I love that in this blog we can time travel anywhere each week. Now that the 2013 season has arrived, I couldn’t help wondering what the industry was buzzing about at this time 50 years ago. So let’s see what was happening in June 1963.

* Pool professionals were happy with the way the season began. May numbers were in and Pool News (as we were called then) declared on June 15 that “pool sales indicate a record-setting year ahead.” The stats were impressive, with Northeast construction up 25- to 35 percent in May 1963 compared with May 1962 – and Midwest builders reported a robust 40 percent jump in pool starts. Even Southern California, which experienced “the most sunless May in 22 years,” did better in the January-May 1963 period than in ’62.

* An interesting chart from the National Swimming Pool Institute (now APSP) was released. It showed a total of 420,800 U.S. pools in residential; apartment/hotel/motel; municipal; school; and aquatics facility settings for January 1963, with 288,800 residential. Compare that with January 1958, when there were 133,000 pools, 87,500 of which were residential.

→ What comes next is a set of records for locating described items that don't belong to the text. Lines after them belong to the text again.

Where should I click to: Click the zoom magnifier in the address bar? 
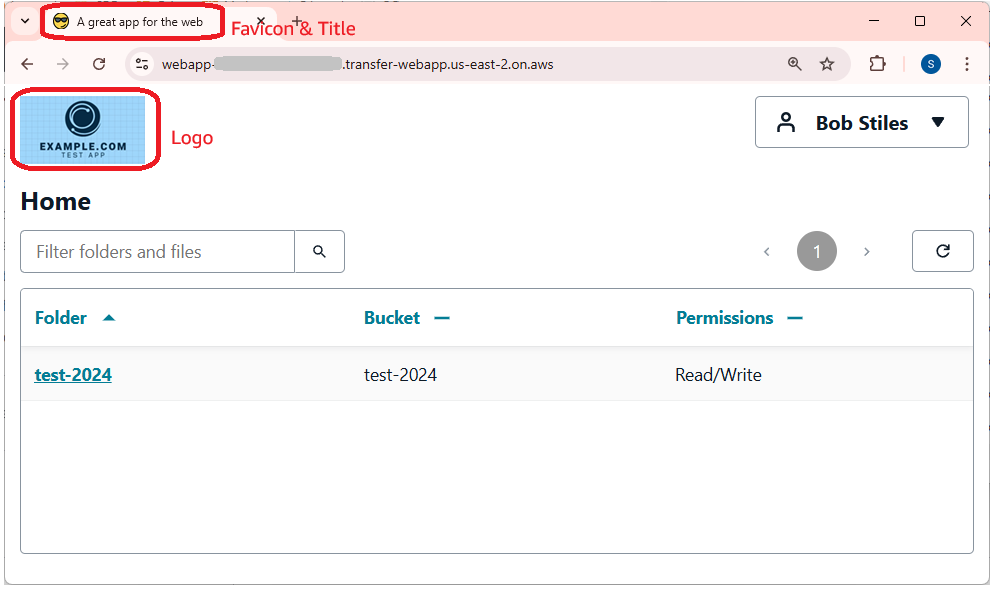794,63
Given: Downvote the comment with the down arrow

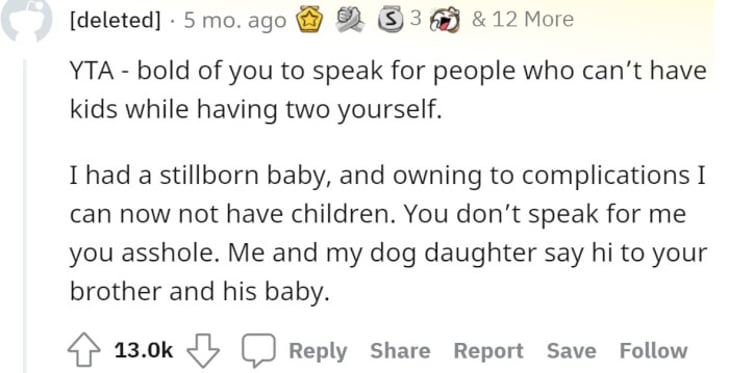Looking at the screenshot, I should click(203, 350).
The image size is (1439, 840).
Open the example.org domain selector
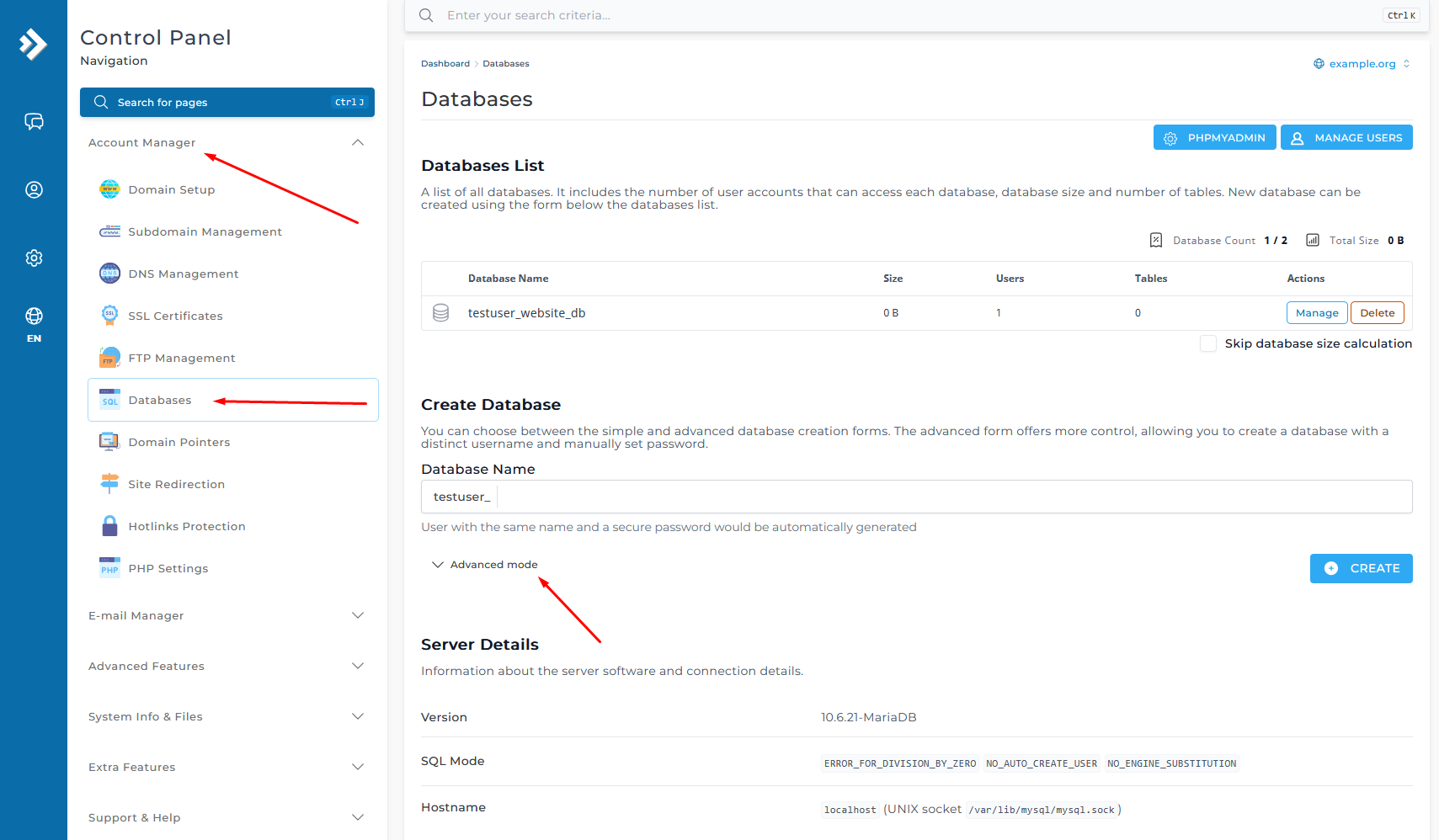coord(1362,64)
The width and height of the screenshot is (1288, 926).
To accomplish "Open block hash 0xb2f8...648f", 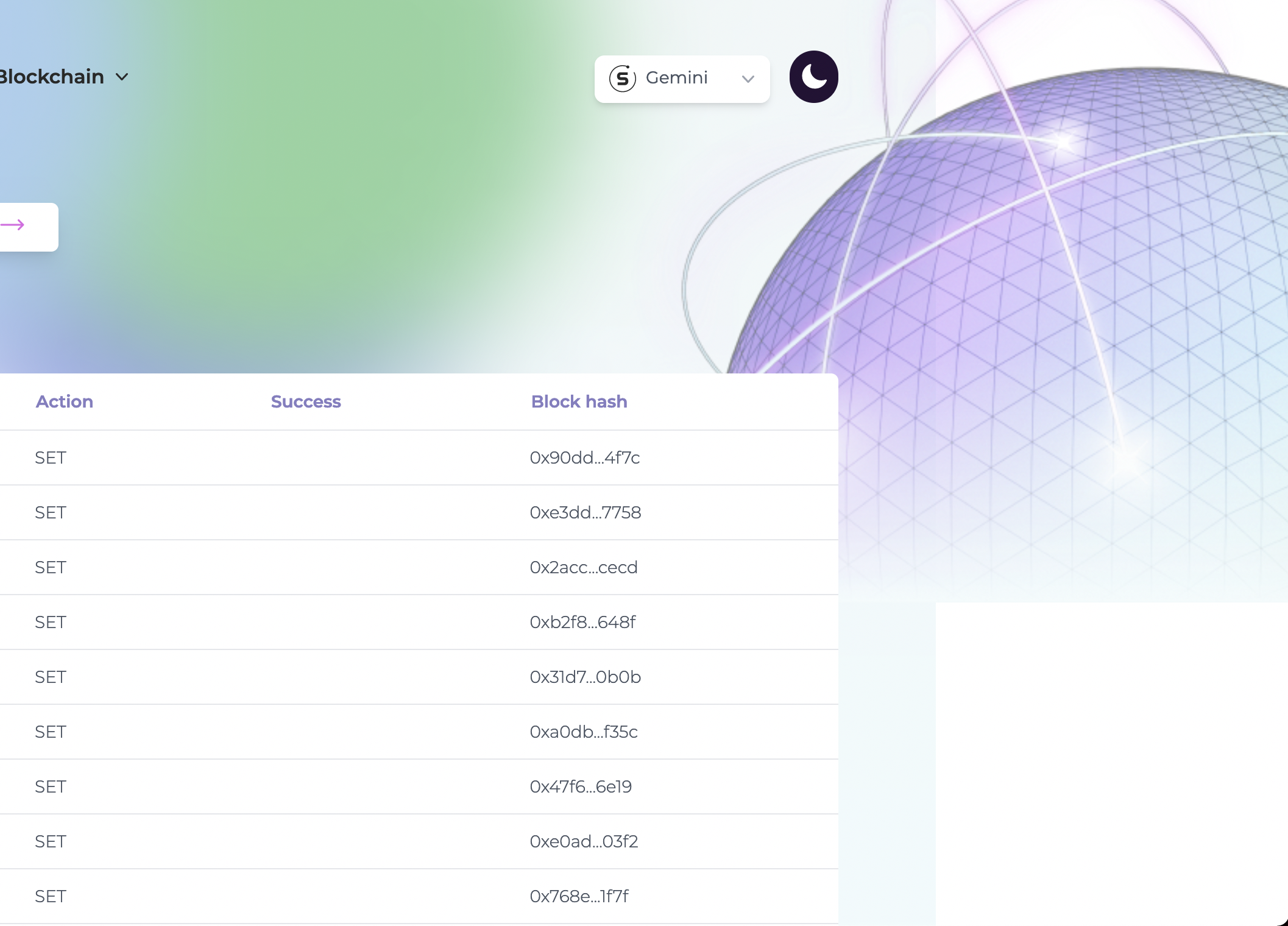I will 582,622.
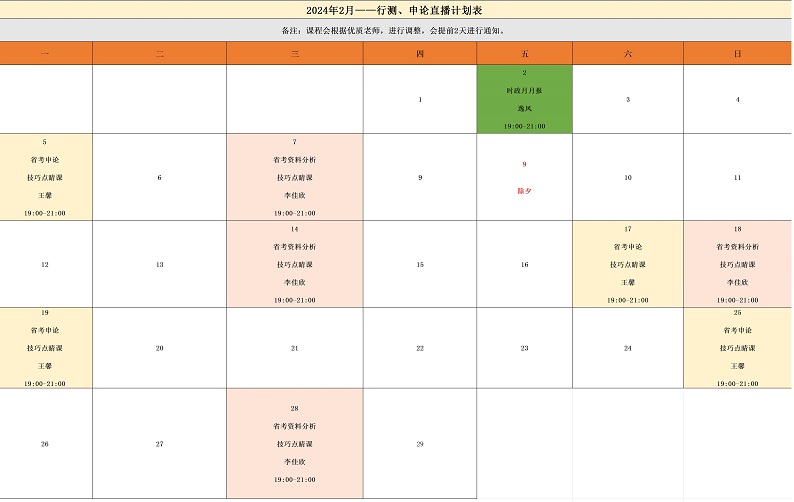The image size is (794, 502).
Task: Select the 省考申论 class on the 19th
Action: click(x=45, y=348)
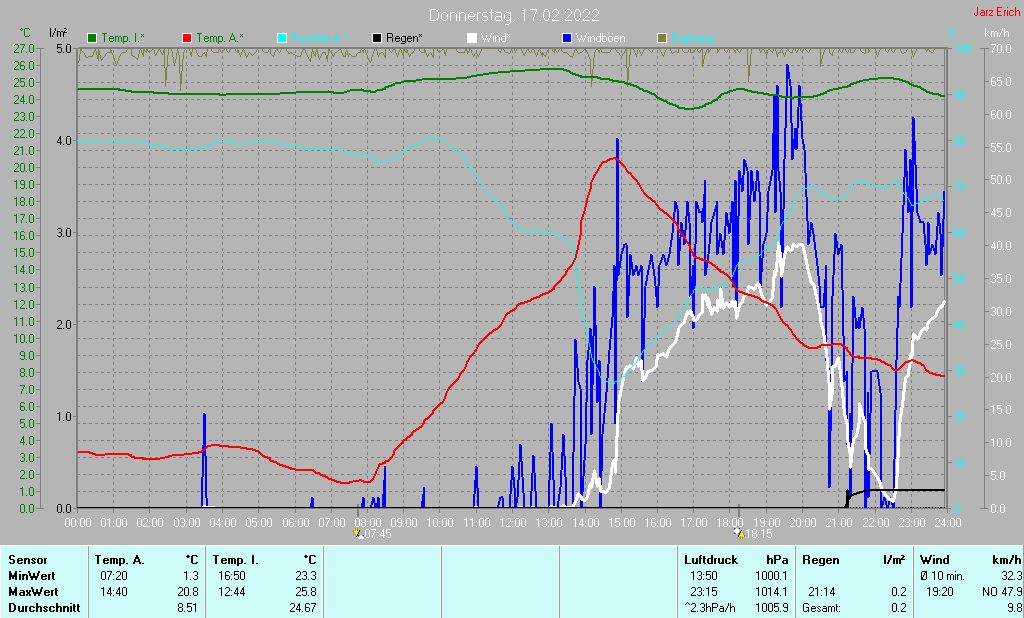Click the sunset icon at 18:15
The height and width of the screenshot is (618, 1024).
(x=739, y=533)
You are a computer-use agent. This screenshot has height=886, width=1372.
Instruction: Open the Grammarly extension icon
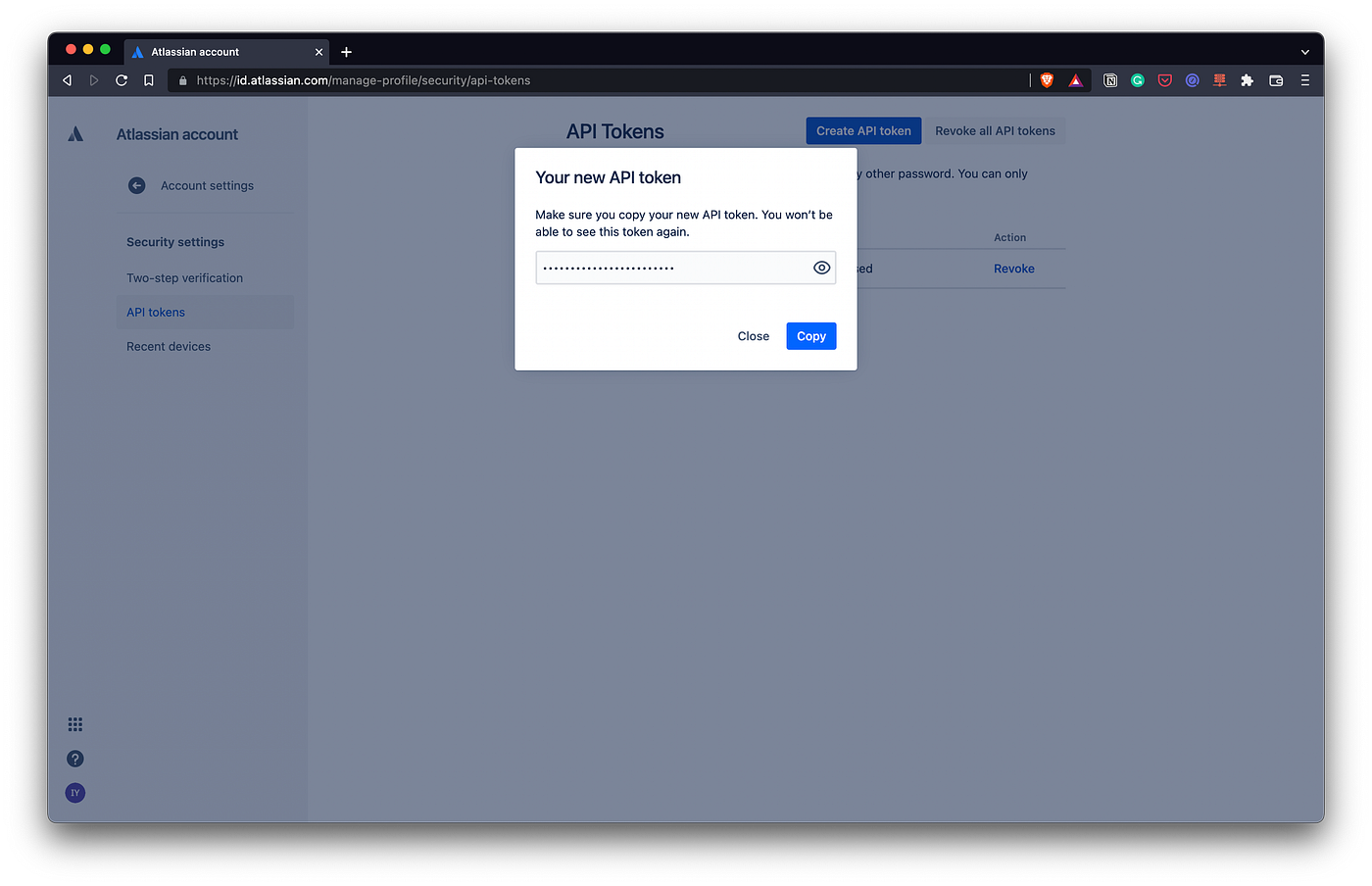[x=1137, y=80]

* For drama, there was the national NSPI show. Cleveland was announced as the site for the Jan. 16-19, 1965, event and howls were heard across the nation. A regional group, the Swimming Pool Association of Southern California, protested the choice, calling for a West Coast venue. The main argument was that because the 1964 show would be in Chicago, it would be too much to have two cold-weather locations in a row. The debate got heated, inspiring four front-page stories in Pool News in 1963. An NSPI survey of exhibitors showed 77 percent would go to Cleveland, but most Southern California exhibitors would do so “under protest” and would cut back on their booths. The final verdict? The NSPI Executive Committee reconfirmed Cleveland as the 1965 convention site by late July. The show must go on!

* Also in '63, a four-man committee chaired by H.E. “Buzz” Hayes began studying the effects of regional shows on the annual NSPI convention. In the early days, there was much talk about whether regional shows should be ditched in favor of one big national show, but we’ll save that discussion for another time.